The lack of a sense of proportion demonstrates how governments are more concerned with the appearance of "combating evil" than with helping citizens avoid untimely death in non-violent ways. The price of freedom whether to smoke, drive a car, drink too much or eat too many hamburgers, is the chance of early death.

In the case of the anti-terror measures, it should be abundantly clear that not only are the measures out of all proportion to efforts to reduce other threats to life - be they from obesity or lack of control on guns - but they may well be counter-productive. It is unlikely they will be effective against determined terrorists - as Israel has found. Meanwhile, the loss of foreign goodwill towards the US has been enormous and is mounting by the day.

Concerns among minority groups and civil rights advocates within the US have so far been drowned out by patriotic fervour. Unfortunately, the US public is so ill-served by its "patriotic" media that the common sense usually displayed by informed majorities in democracies has been muted.
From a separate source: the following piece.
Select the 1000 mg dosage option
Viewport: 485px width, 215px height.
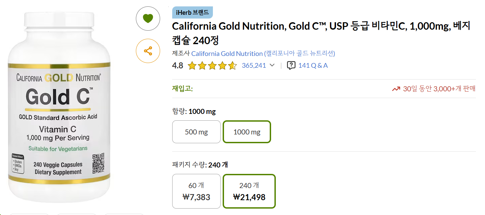pos(247,132)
As New York Times columnist Paul Krugman noted after last week's massive anti-war demonstrations in Europe, those who get their news from television not newspapers - probably the majority - would have been almost unaware of the depth of opposition in the nations supposed to be America's closest allies on the topic - Britain, Spain, Italy and Turkey.
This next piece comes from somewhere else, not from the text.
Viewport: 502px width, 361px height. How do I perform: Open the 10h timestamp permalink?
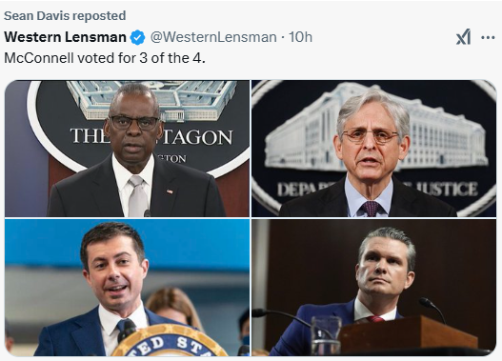300,37
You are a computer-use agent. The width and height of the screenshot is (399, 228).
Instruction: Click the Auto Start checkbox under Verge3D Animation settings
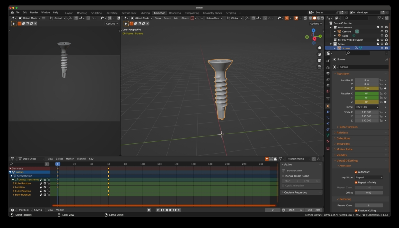pos(356,171)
Instead of looking at the realities of pan-European opposition, the media acolytes of the US and British governments chose to launch a xenophobic attack on France, a lone voice of reason in Europe, and the one government most aware of the dangers for all Europe of conflict with the Muslim world.

Instead of listening to the concerns of the Turks - hardly a nation of wimps - US President George W. Bush and his fellow draft-dodger warriors in Washington chose to arm-twist the Turks so publicly that they will rightly resent American arrogance for years to come. In effect, the US has been threatening a new international financial crisis for Turkey if it does not kowtow.
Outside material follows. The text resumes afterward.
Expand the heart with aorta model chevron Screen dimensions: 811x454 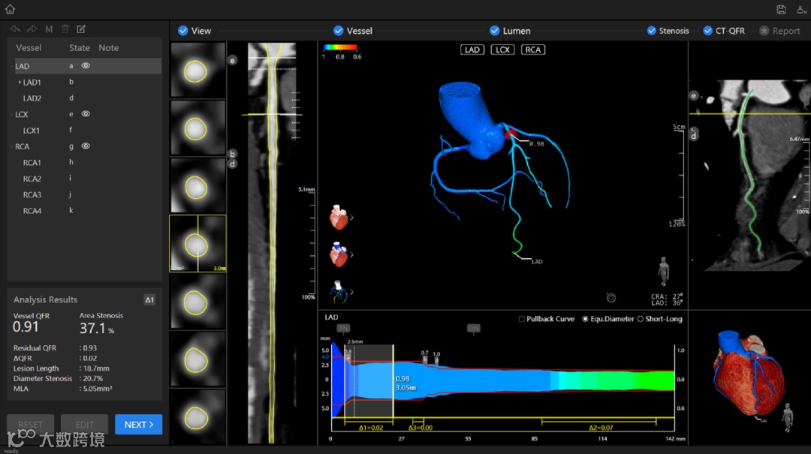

America may think it is exercising its overwhelming military power for the common good. But the perceptions of others matter, too. On that score, the US has turned its face against the reality that almost the whole world opposes this war, and even its closest allies are reluctant. It can ignore the reality, but only at the cost of its credibility, and the spread of its image of being an obese, spoiled and deeply-indebted bully.

Realism also suggests a shift in policy on North Korea is badly needed. For sure, the North is infuriating and potentially very dangerous. To its credit, the Bush administration has kept its cool in the face of the North's various provocations. But at the end of the day, the US must be prepared to deal directly with Kim Jong-il if it is to get what it, and South Korea, China and Japan, want - the ending of its nuclear ambitions.

It must be prepared to sign a peace treaty and, in conjunction with China, provide some security guarantees for a paranoid North Korea. That is not weakness. It is common sense to base policy on a verifiable trading of what the North has - nuclear potential - for what it wants: respect, security and money. Going on about an "axis of evil" and what a nasty regime Mr Kim runs may sound fine at Mr Bush's prayer meetings, but grandstanding and moralising will not help resolve the problem.

Realism is not amoral. It does assume that one proceeds in response to facts, not to dogma or the supposed guidance of some God. Let us face the facts, whether of obesity, Mr Kim's nuclear potential or Europe's interests in peace.